═══ Text block ═══

Step 3: Prepare a progress presentation (W11 lab)

2023/24 Winter Term

It is your day to shine! Show us your cool data manipulation skills and interesting stuff you discovered about your data.
Author

What we expect to see in your second presentation. This one is graded and worth 15% of your final grade. Check the ✍️ Assessment page for more details.

This 12-minute presentation will take place at the DSI Visualisation Studio (COL.1.06) at the same time allocated for your lab session.

What we want to see

Journey before destination, they say.

This is about showing us your progress. Some will have gathered data, some will have faced challenges and gathered none. That’s all fine.

We will reward effort more than a final dataset.

  1. A diagram illustrating the steps you’ve taken so far: detail the data sources you’ve explored (even those that didn’t work well), the steps within data cleaning, and the data pre-processing steps you need to take to create a plot or a summary table. Aim for the “right” balance: you don’t want to make a visually polluted slide or provide a generic data pipeline.

    • You can get some inspiration by searching online for images of ‘Big Data Pipeline’

    • There are ways to create diagrams using markdown, too, like those supported by Quarto

  2. Progress: We want to learn about how you progressed since last week.

    • Not everyone will have successfully collected data yet, and that’s fine. If that is your case, we want to see your efforts and the challenges you faced.

    • If you managed to collect some data, we want to see how you did it. Do you have data frames already? What do they look like? Why did you structure the tables that way?

  3. Data-manipulation opportunities: Whether you’ve got far or not, we want to see if you could spot opportunities to use your data manipulation with the best practices taught at DS105W.

    • If you create plots, they must be a grammar-of-graphics style. You will be penalised if you use matplotlib (or, god forbid, Excel) instead of plotnine1.

You will receive feedback and ideas on other packages/software/methodologies from the teaching team and other invited Data Science Institute community members to explore further.

What to do

  • You are asked to prepare a group presentation of 12 minutes to be presented during your lab sessions.
    • It is not a lot of time, so practice your presentation with your group members to ensure you are on time.
    • Deciding what to leave out is as important as deciding what to include.
  • Your presentation must be hosted and visible on your website (which you created in Week 09 lab).
    • You don’t need to prepare a slide deck necessarily. If you want, you can show us your website and navigate through it.
    • You will be penalised if you show up with a PowerPoint or Canva.
    • If you want to use slides, consider using RevealJS for slide-based presentations or preferably Quarto Markdown with RevealJS enabled to create RevealJS presentations without having to manually write any HTML or CSS.

═══

§ Activity
Copy the passage of the presentation guide starting at "This is about" and ending at "a final dataset.", swapping "effort" for "persistence". The lines that follow are separate material, unrelated to the presentation guide.

═══ Source information ═══

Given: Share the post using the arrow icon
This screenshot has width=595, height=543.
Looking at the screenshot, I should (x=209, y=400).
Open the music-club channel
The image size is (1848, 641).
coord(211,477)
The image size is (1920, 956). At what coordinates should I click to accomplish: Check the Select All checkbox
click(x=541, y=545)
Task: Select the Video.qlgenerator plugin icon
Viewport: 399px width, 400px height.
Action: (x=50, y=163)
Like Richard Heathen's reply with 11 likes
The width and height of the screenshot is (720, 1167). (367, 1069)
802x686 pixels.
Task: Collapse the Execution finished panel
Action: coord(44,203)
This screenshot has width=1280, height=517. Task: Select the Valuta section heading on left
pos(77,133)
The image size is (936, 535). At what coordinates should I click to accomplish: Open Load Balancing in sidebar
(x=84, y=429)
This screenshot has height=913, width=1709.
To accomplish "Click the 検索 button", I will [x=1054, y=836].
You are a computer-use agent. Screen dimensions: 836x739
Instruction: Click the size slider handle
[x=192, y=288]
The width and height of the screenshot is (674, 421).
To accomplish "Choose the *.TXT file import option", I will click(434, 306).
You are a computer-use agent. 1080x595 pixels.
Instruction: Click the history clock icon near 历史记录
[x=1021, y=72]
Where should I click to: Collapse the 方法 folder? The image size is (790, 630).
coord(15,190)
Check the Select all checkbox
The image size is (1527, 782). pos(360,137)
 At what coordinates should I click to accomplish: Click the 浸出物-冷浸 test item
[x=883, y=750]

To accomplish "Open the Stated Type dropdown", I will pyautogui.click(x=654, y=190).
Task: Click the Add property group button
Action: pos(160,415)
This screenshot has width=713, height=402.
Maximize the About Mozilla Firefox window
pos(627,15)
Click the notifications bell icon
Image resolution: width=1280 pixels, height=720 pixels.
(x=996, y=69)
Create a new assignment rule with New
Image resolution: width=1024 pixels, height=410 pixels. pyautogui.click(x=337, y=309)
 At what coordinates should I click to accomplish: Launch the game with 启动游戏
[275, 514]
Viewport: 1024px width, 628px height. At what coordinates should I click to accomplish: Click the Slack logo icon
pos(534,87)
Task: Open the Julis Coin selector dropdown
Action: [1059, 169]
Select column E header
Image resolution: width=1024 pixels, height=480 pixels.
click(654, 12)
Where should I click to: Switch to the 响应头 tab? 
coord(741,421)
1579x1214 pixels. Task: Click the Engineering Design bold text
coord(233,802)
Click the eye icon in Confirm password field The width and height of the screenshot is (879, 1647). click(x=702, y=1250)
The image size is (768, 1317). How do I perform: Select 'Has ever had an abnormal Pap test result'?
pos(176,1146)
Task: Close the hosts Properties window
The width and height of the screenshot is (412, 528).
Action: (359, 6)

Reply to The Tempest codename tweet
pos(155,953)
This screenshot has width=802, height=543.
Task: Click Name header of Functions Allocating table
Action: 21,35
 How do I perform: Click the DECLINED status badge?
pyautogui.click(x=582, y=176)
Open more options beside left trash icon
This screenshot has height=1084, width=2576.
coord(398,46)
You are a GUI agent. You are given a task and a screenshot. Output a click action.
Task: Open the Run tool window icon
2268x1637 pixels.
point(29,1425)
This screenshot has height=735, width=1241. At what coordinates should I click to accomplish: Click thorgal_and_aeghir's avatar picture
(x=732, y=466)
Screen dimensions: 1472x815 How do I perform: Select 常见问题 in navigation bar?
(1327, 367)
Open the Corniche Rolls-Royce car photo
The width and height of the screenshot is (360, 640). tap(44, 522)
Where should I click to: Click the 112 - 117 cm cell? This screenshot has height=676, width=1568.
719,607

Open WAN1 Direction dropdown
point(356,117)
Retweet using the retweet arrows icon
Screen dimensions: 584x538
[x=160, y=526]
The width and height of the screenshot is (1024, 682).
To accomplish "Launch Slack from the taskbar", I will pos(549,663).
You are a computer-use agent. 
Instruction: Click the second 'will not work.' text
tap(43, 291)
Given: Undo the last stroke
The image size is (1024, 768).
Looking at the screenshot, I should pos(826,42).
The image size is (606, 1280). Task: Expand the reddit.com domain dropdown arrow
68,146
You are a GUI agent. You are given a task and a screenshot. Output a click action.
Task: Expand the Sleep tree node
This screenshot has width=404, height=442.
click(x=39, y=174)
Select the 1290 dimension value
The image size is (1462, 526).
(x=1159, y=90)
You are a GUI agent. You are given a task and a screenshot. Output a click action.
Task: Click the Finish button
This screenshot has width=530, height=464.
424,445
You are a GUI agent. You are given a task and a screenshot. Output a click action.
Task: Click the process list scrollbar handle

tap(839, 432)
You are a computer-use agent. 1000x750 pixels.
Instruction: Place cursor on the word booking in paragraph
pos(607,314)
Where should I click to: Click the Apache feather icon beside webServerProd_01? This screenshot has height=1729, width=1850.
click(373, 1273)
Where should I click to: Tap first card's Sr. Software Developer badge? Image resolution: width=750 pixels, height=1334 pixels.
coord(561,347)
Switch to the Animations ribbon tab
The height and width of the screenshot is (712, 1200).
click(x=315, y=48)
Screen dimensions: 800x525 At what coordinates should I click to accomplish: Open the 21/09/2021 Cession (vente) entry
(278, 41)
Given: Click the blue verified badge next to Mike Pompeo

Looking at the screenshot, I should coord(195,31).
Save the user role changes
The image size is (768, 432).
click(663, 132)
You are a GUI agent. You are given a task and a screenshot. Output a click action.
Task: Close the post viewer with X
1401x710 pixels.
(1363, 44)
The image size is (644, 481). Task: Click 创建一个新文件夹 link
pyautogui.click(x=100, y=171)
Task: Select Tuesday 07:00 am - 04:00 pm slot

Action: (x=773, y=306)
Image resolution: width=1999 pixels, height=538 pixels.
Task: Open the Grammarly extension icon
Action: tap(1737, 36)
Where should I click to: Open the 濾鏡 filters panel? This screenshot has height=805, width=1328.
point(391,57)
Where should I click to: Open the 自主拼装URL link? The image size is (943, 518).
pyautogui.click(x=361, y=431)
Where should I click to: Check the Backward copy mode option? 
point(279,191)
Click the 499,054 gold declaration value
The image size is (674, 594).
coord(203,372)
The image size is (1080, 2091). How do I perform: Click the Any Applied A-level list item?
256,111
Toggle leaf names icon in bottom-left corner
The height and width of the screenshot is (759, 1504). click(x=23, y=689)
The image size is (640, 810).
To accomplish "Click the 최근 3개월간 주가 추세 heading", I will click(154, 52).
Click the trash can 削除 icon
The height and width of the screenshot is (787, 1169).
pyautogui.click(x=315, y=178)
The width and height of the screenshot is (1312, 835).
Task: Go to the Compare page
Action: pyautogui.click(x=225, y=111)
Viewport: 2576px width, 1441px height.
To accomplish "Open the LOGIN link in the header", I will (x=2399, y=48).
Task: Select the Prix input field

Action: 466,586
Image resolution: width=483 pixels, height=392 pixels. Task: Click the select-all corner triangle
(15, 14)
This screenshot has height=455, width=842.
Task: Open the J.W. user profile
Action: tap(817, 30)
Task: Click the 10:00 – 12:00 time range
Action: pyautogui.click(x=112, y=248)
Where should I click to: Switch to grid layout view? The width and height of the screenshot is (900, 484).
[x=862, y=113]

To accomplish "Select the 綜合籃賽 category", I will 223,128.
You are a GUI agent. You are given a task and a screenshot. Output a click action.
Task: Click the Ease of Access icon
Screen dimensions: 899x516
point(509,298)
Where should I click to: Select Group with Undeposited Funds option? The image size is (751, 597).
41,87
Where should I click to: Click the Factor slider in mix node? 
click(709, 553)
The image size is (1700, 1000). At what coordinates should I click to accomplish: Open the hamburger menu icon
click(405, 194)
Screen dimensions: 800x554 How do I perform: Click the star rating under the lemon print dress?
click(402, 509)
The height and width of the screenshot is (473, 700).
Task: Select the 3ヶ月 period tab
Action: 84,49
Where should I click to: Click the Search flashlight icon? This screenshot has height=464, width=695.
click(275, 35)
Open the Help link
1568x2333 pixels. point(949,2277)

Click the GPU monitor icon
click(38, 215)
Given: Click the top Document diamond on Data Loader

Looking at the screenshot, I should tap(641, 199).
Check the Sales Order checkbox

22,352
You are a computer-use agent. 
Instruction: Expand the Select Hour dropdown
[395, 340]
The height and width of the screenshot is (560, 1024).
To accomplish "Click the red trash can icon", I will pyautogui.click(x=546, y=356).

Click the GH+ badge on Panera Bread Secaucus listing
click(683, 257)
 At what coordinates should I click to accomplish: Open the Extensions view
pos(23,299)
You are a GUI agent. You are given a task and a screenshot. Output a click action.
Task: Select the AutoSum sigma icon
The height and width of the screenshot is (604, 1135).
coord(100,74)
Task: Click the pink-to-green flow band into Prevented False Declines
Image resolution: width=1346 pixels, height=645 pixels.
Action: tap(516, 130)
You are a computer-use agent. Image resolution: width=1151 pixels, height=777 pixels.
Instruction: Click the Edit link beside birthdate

═══

§ Answer to the problem
This is about showing us your progress. Some will have gathered data, some will have faced challenges and gathered none. That’s all fine.

We will reward persistence more than a final dataset.